Sunday, April 17, 2011

Of Nightmares, Habits, Movements et al.

This was one bad weekend! Not something that I wished for but something I had anticipated quite a while ago...We all know the feeling/instinct that comes to some of us regarding something....a foreboding, like a deja vu, that this isn't going to be good...I had that for quite sometime and so wasn't keen on doing some stuff over the weekend! However, the DH was hell-bent on having to do the same stuff that I wasn't keen on doing. So long story short, the stuff ended the way I had anticipated - badly - and in ways that I had not even dreamed of - horribly!!!
  After the eventful day and evening, the night was full of bizarre nightmares, making the lovely ritual of snuggling under covers, and waking up all fresh and ready for the next day - sour grape! Woke up more miserable than the night, but thanking heavens for keeping us all safe through the ordeal and heaping praises on God who somehow knows when exactly that we need him and being there for us...I am reminded of the "footprints on the sands of time" and how God carries us in times of trouble and doesn't even let us walk beside him. Somehow, we all go through that phase sometime or the other during the course of our lives...I, and am sure my entire family, feel blessed for being here alive, whole, and ready for all the course of events that are going to follow from now onwards....
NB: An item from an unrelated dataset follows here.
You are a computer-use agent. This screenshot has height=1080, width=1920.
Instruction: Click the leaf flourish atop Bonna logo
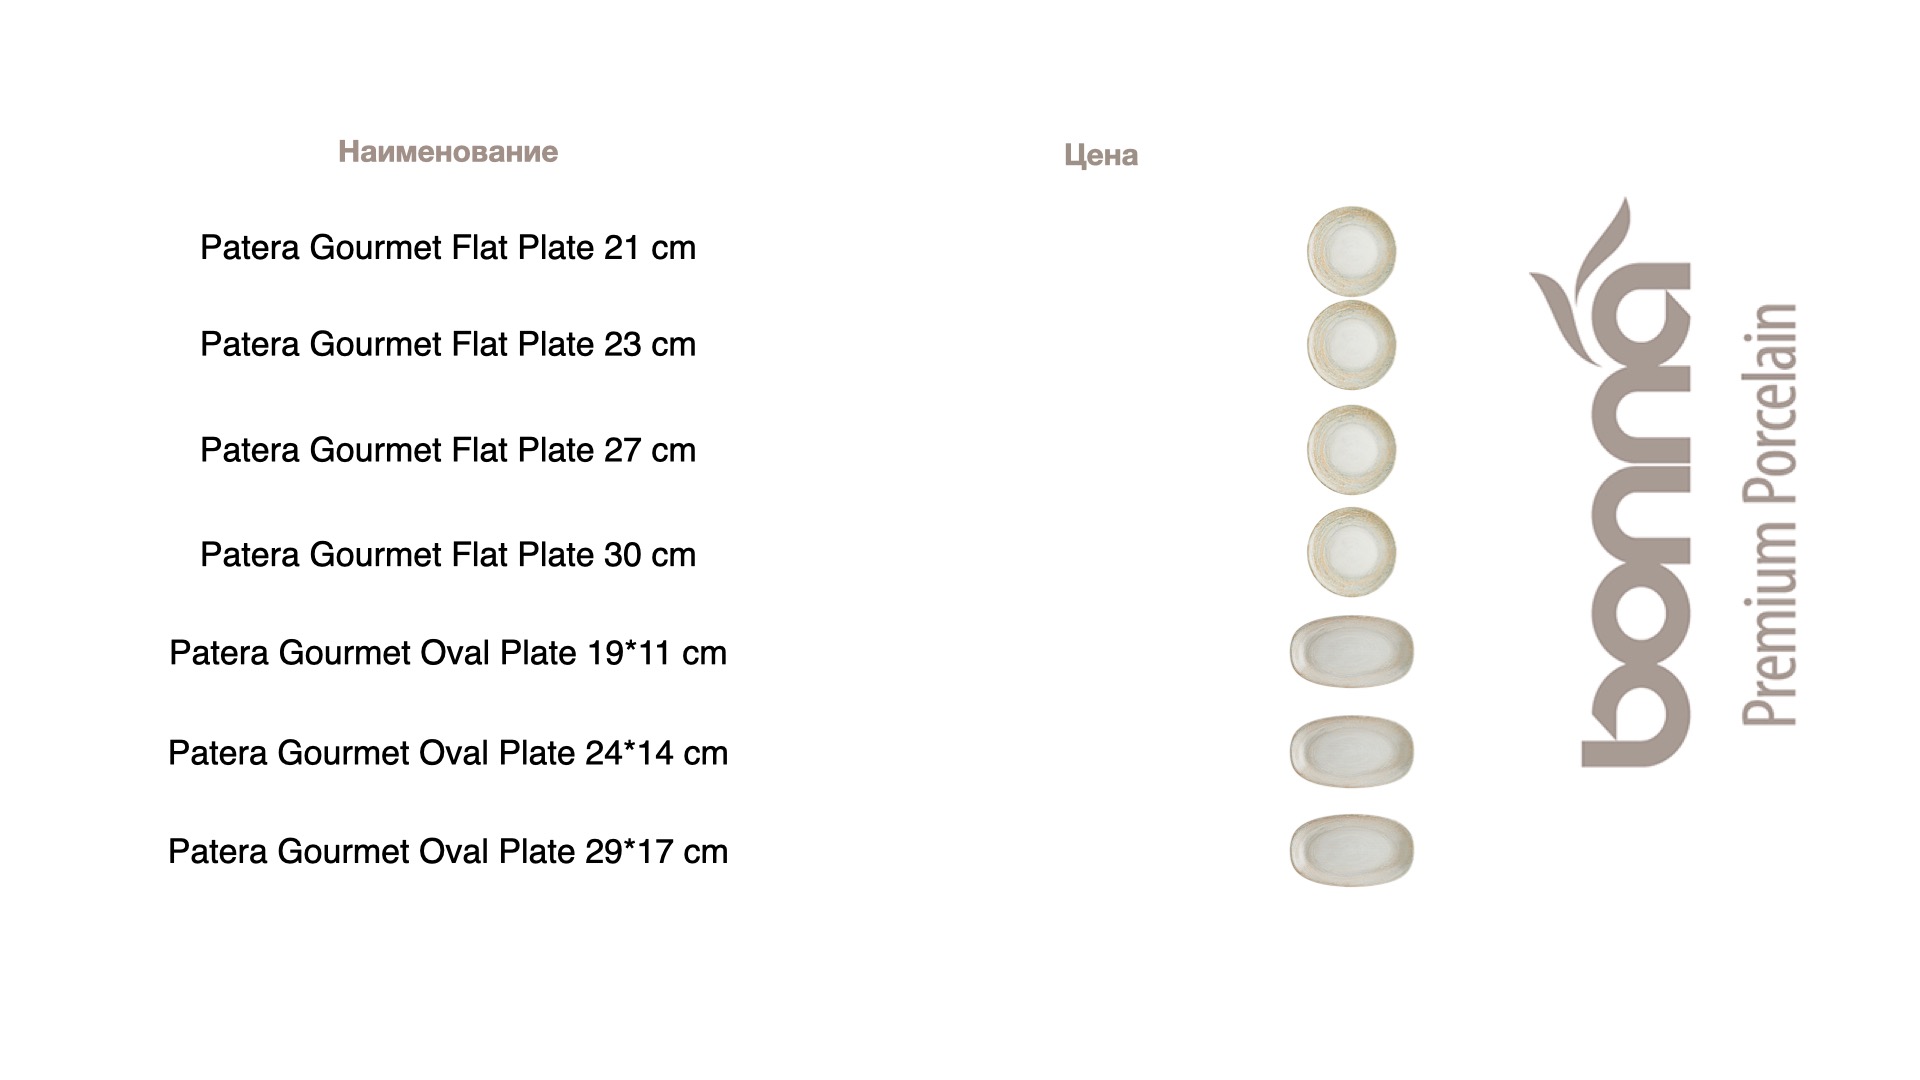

    Of Habits - Sometimes, we do not want to listen to others. We feel that we as adults know what to do and what not to do and refuse to heed to what others have to say. We refuse to listen to even our dear ones. All this, when deep down we may either know the other person in right, or may really be ignorant of how the habit is affecting the family, or refuse to even think about the habit...However, there comes a time when we have to decide what is most important in our lives, what our priorities in life are, what are the things that are more important to us than following some habits and leading a lifestyle that best suits us. And when we come to the point when we have to make the decision, I hope and pray that we make the right decision as these determine our lives, the lives of those we love who are around us.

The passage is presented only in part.